So, in August 1941, the Sonderkommando 4 of Standartenführer Paul Blombel came to the city of Bila Tserkva. Residents of the city recalled these events with horror:
The SS killed all the adults. The children were finished off by the Ukrainian auxiliary police.
The Nazis also realized that local punitive units were very beneficial for the Third Reich. Auxiliary police help pacify an occupied area because the locals know their area better. Nationalists easily take on the very bloody work of exterminating “subhumans,” which German soldiers often refused. Local police battalions freed up Wehrmacht units for the front, which had to be kept in the rear to maintain order.
Thus, the Nazis decided to completely exterminate Soviet Jews. The chief of the RSHA, Heydrich, told the head of the “Jewish department” of the Gestapo, Adolf Eichmann:
At the same time, European Jews were still going to be evicted, and Soviet Jews were going to be exterminated.
Bila Tserkva became a test campaign of this type. Its organizer, SS Standartenführer Blombel, distinguished himself after some time in Kyiv - at Babi Yar. Such bloody actions swept across all the occupied territories of the USSR. They had already killed everyone: women, children, old people, mixed families, half-breeds.
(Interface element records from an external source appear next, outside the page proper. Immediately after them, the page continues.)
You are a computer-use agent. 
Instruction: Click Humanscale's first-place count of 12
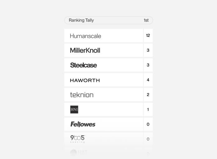148,36
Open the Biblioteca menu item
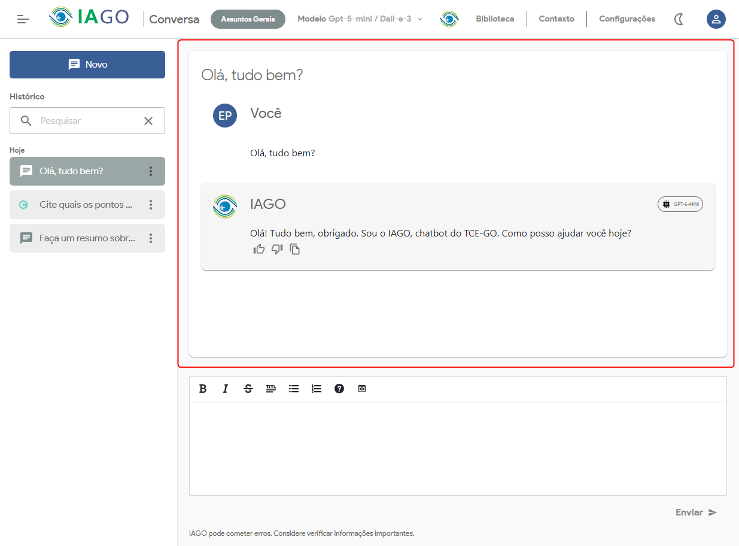 coord(495,19)
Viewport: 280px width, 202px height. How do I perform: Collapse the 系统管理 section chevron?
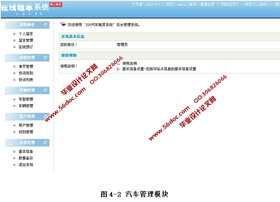pos(46,142)
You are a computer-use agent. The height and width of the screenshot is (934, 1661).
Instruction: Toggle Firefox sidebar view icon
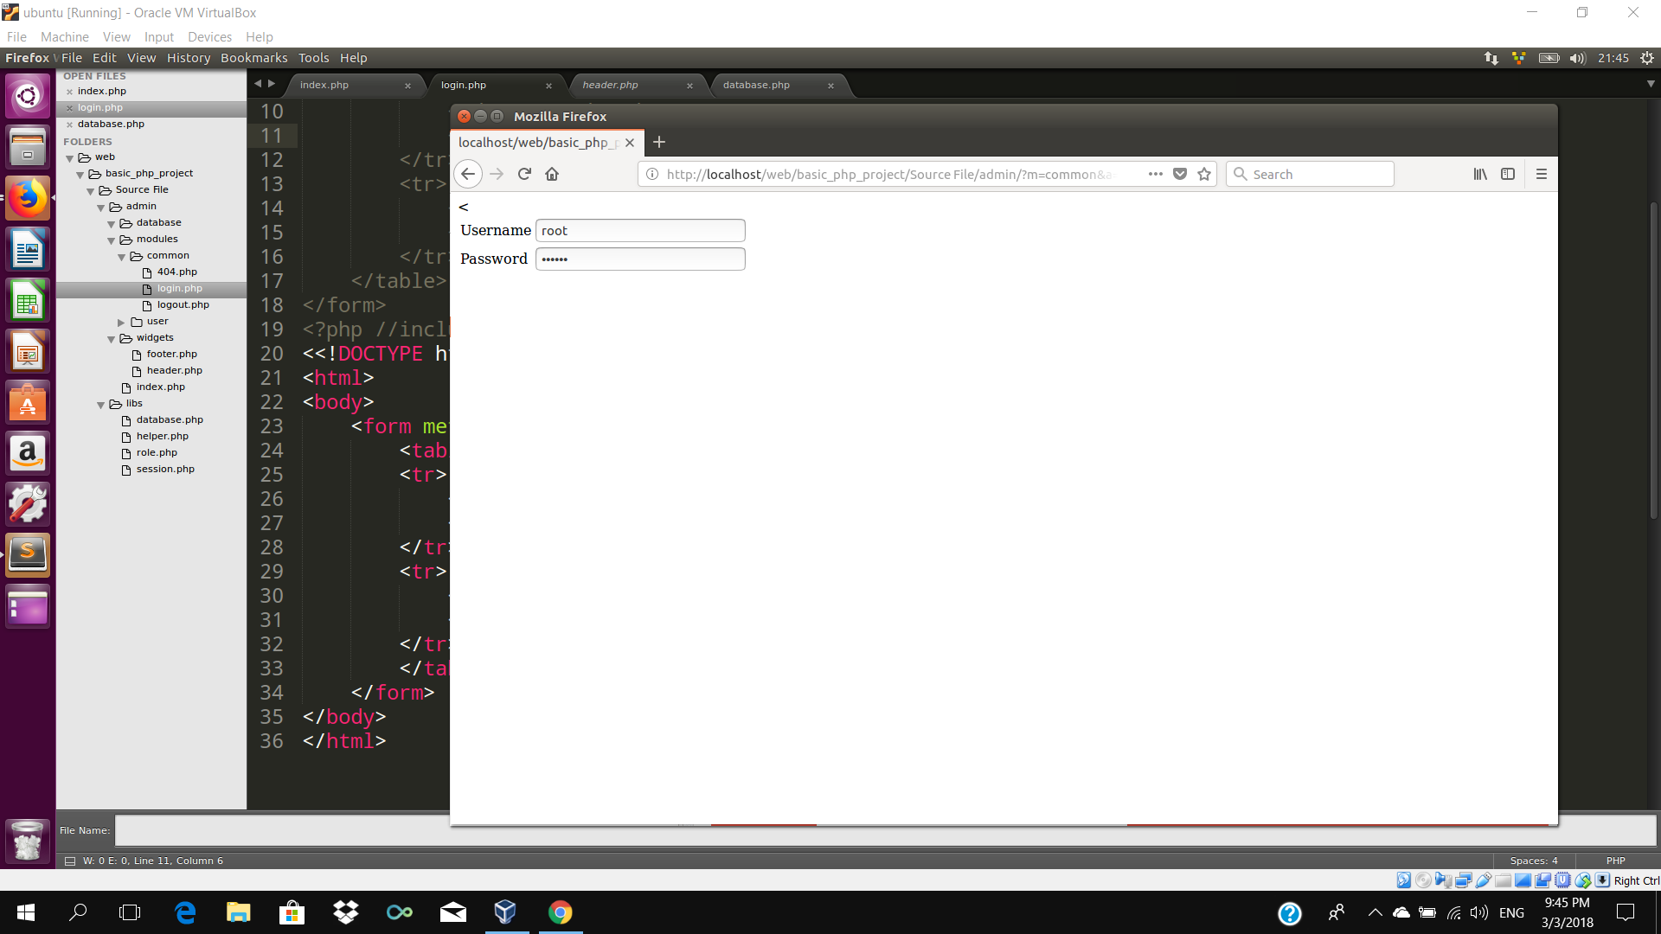pyautogui.click(x=1508, y=174)
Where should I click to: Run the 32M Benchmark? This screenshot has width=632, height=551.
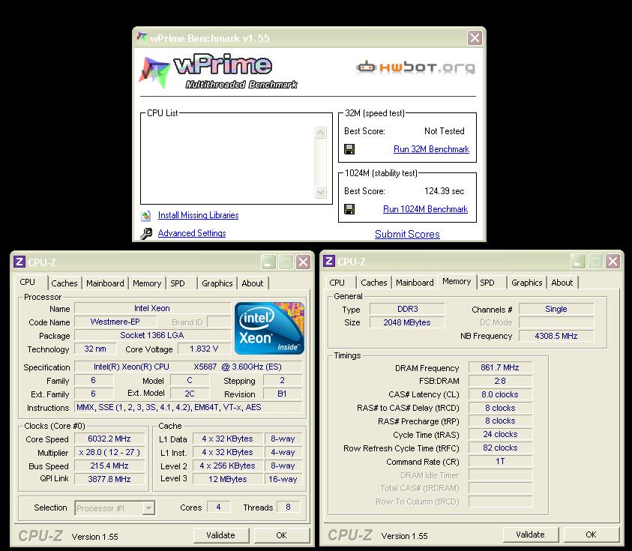pos(431,149)
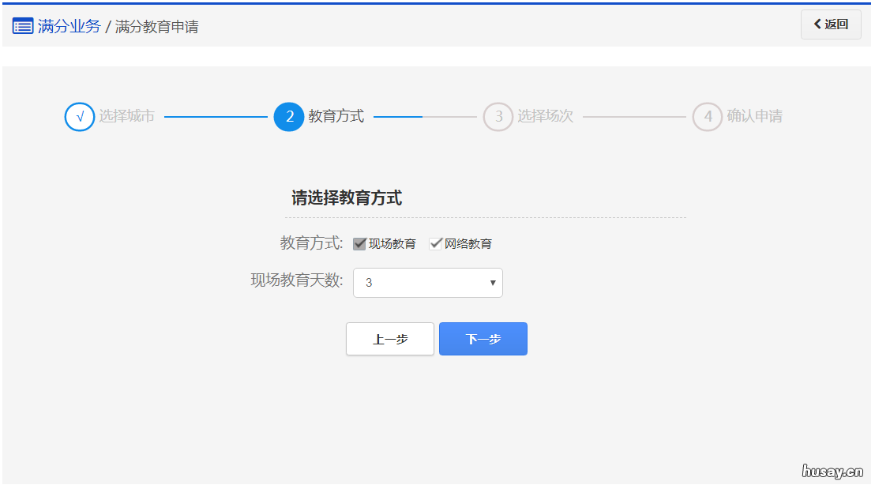Click the number 2 circle for 教育方式
Screen dimensions: 875x485
[289, 116]
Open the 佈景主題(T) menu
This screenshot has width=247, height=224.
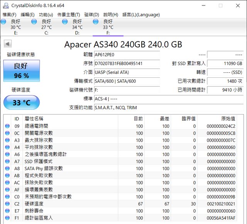pyautogui.click(x=69, y=15)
So, on November 7, 1941, the Nazis staged a pogrom and massacre in the Minsk ghetto: 15 thousand men, women, old people and children were driven to the Tuchinka area and shot. The executions continued for several days. The Minsk ghetto was finally destroyed in October 1943, when 22 thousand people were killed there. In total, more than 100 thousand people were exterminated in the ghetto.
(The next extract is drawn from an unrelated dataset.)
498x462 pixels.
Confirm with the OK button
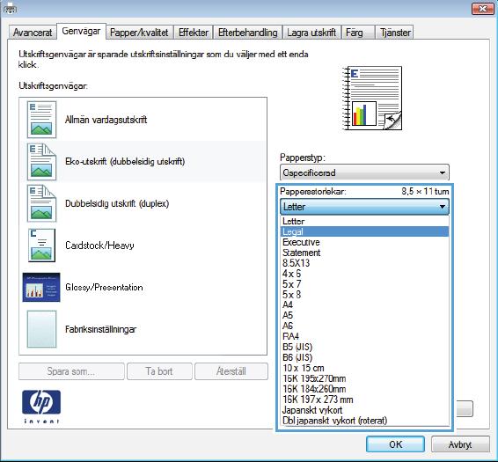pos(395,444)
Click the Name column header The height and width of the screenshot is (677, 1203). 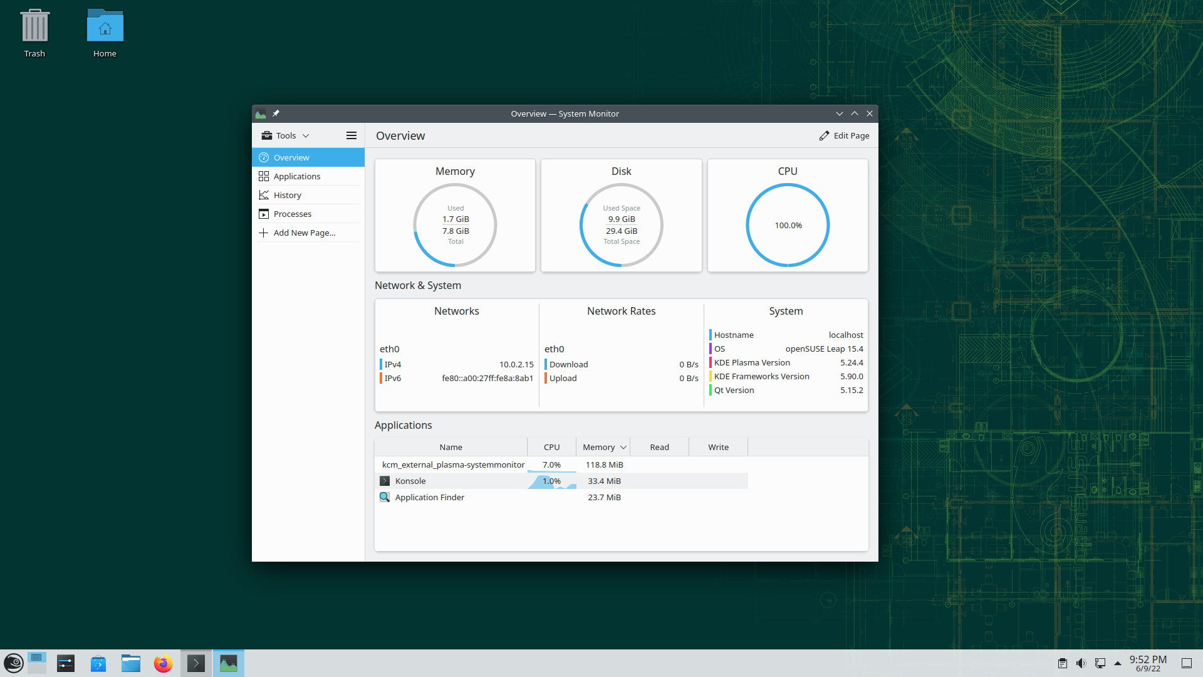point(450,447)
The Vilnius ghetto had a similar fate. It was created on August 31, 1941 and existed until September 23, 1943. Moreover, before the formation of the ghetto, the Germans, Lithuanian police and nationalists exterminated about 30 thousand residents of Vilnius of Jewish origin. During the two years of its existence, its population of about 40 thousand people was almost completely exterminated. Only a few hundred ghetto prisoners managed to escape by escaping into the forests and joining Soviet partisans or hiding with sympathetic local residents.
2013 was declared the Year of Remembrance of the Vilnius Ghetto in Lithuania. The date September 23 is celebrated as Genocide Remembrance Day in Lithuania.
Thus, the final solution to the Jewish question was a direct consequence of the war of extermination against the USSR. Without the original intention of completely liquidating the Jews, the Nazis came to this decision, guided by the logic of a total war of extermination. At first, Jews were killed as Soviet citizens, “Jewish Bolsheviks,” partisans and saboteurs, then simply for being Jews.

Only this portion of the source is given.